Copying starts at the line containing "Tap the link icon in 行政村名称 field" and stops after the last line of the records; each line is repeated exactly, and pictures are skipped.

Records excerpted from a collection
····················

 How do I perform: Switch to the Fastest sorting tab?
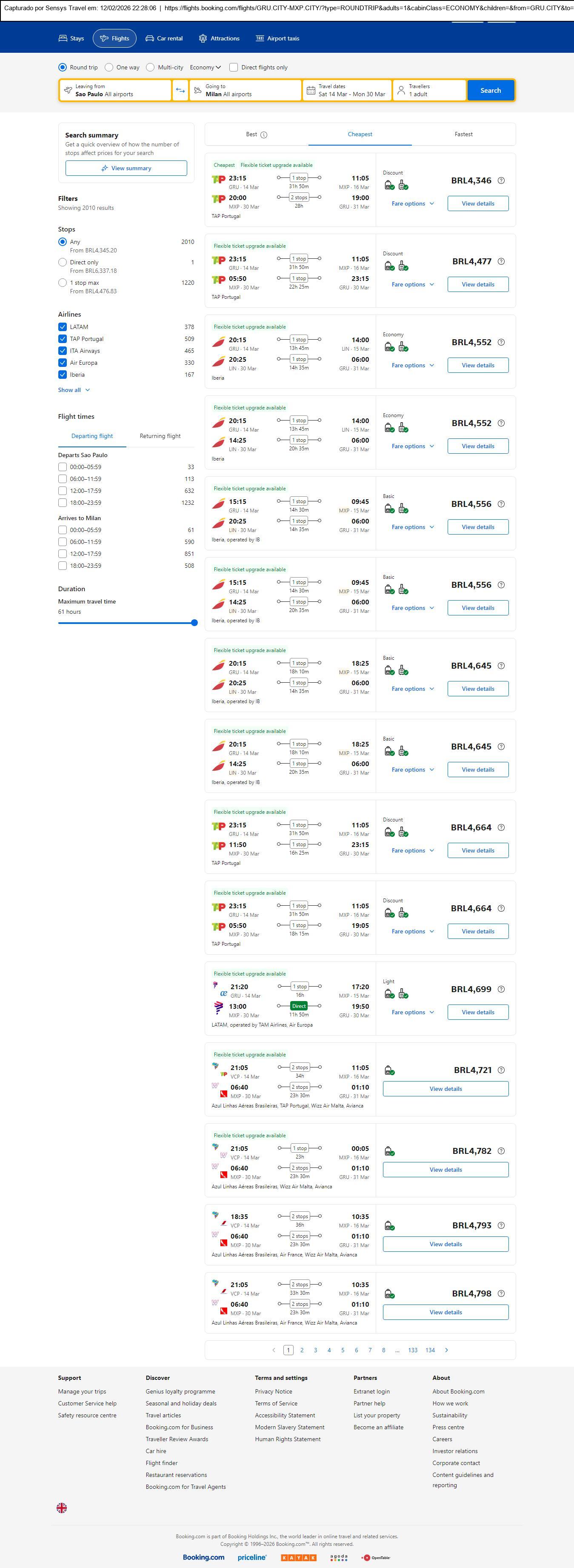(x=463, y=134)
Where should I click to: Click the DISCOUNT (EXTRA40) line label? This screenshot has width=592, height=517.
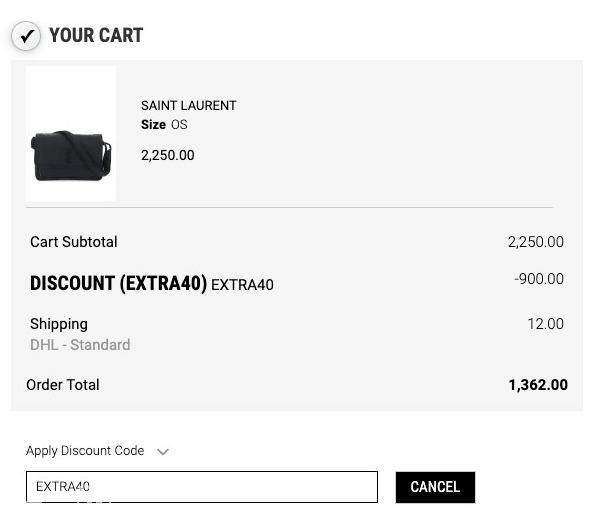118,283

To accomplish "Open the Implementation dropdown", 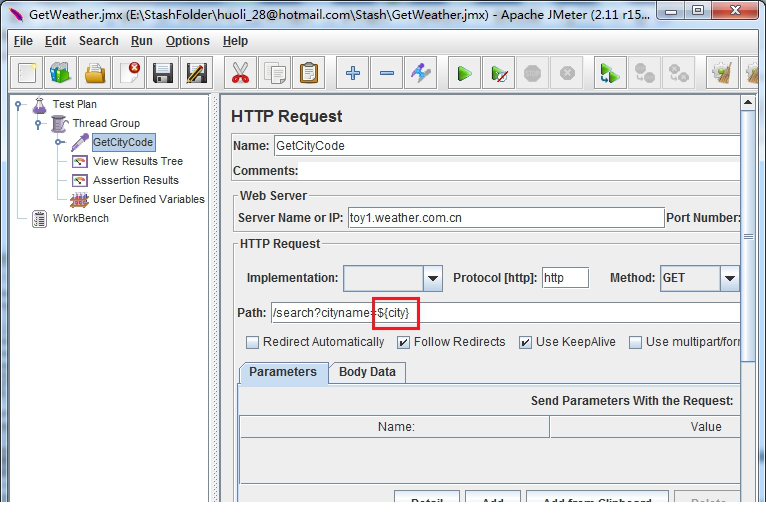I will click(433, 278).
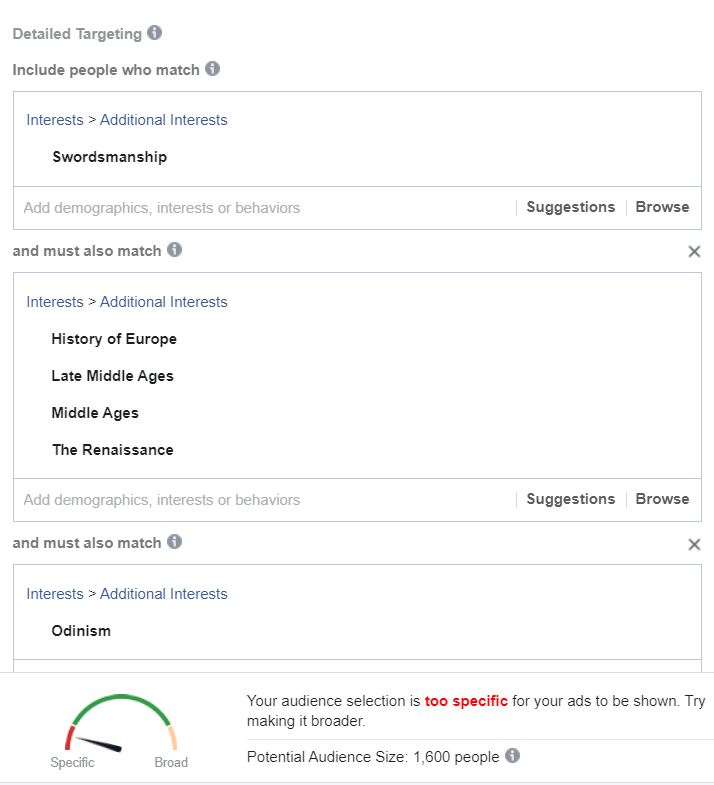This screenshot has height=785, width=714.
Task: Select the Swordsmanship interest entry
Action: (109, 157)
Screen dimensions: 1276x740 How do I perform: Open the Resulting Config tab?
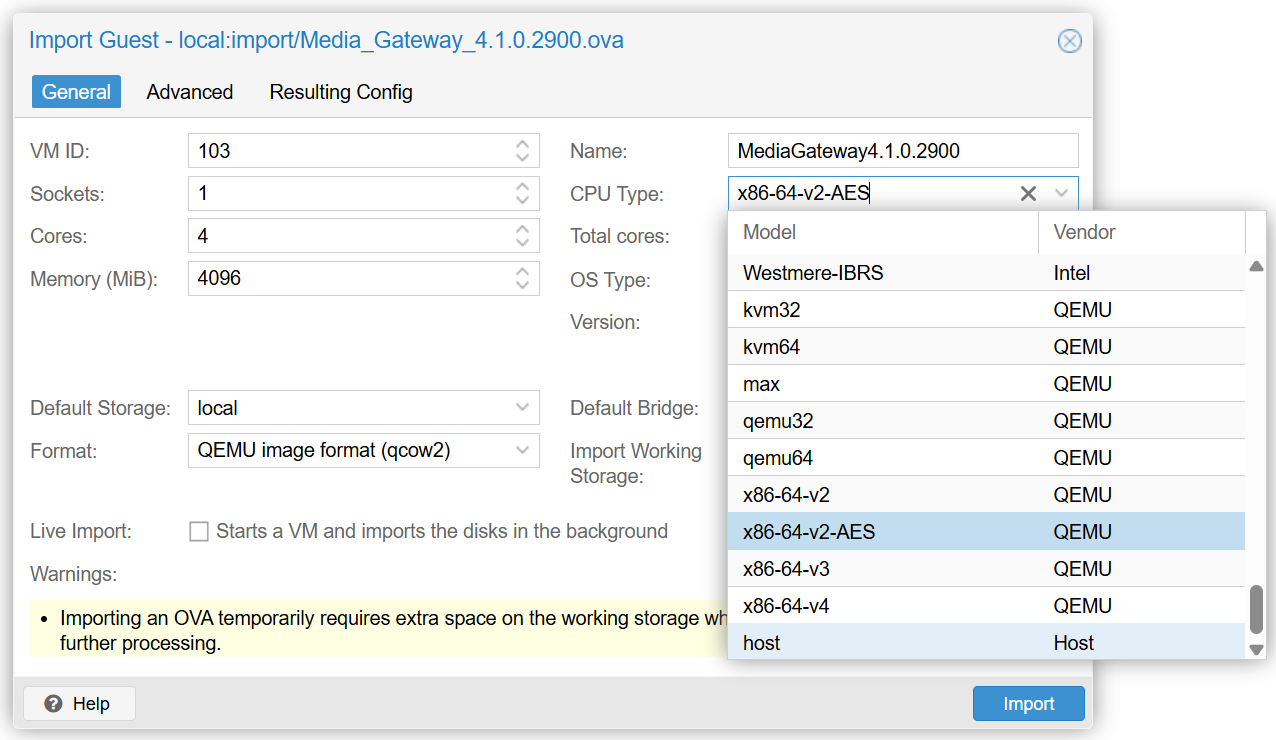tap(341, 92)
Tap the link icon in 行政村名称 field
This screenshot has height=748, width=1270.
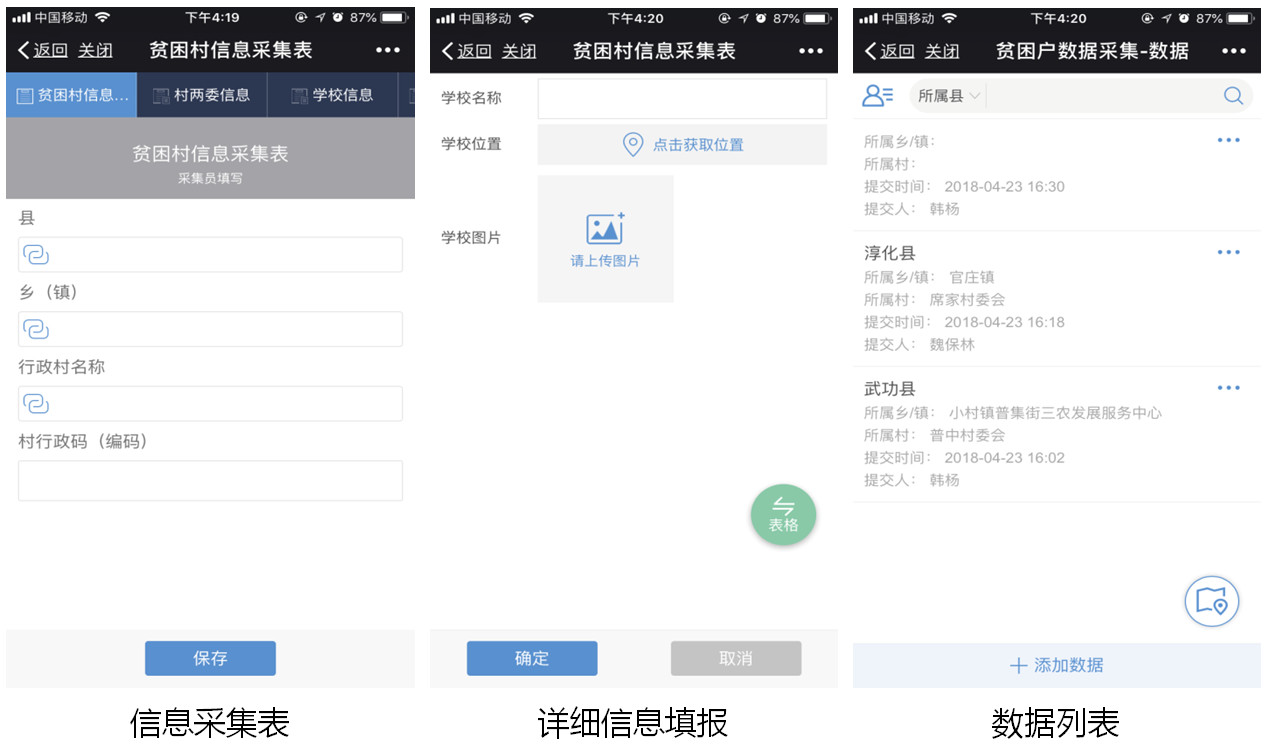36,404
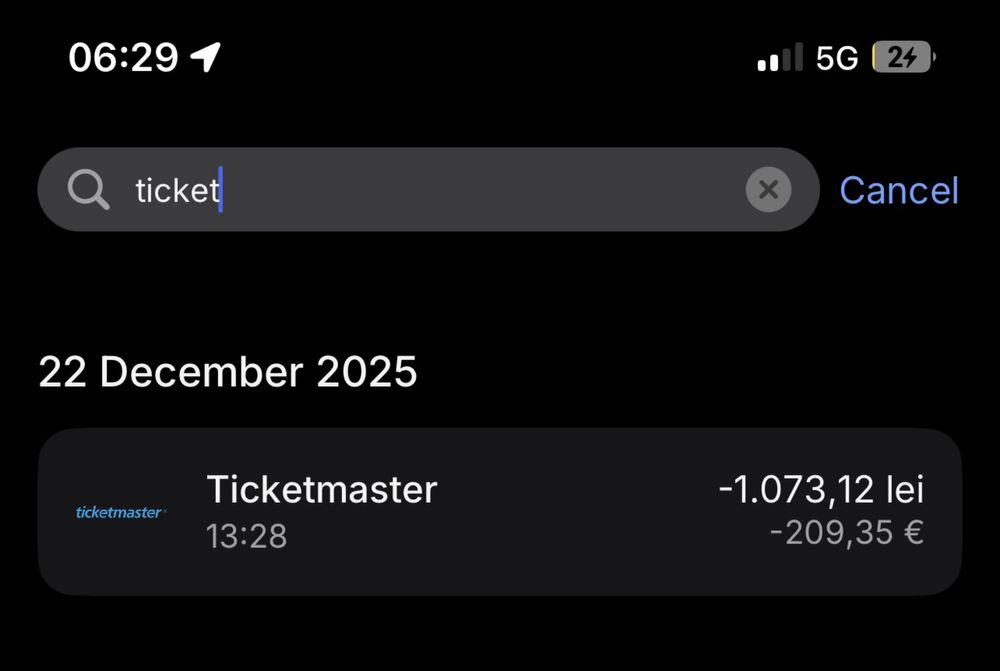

····················

#### [TASK RESULT]
Tap the link icon in 行政村名称 field
This screenshot has height=748, width=1270.
36,404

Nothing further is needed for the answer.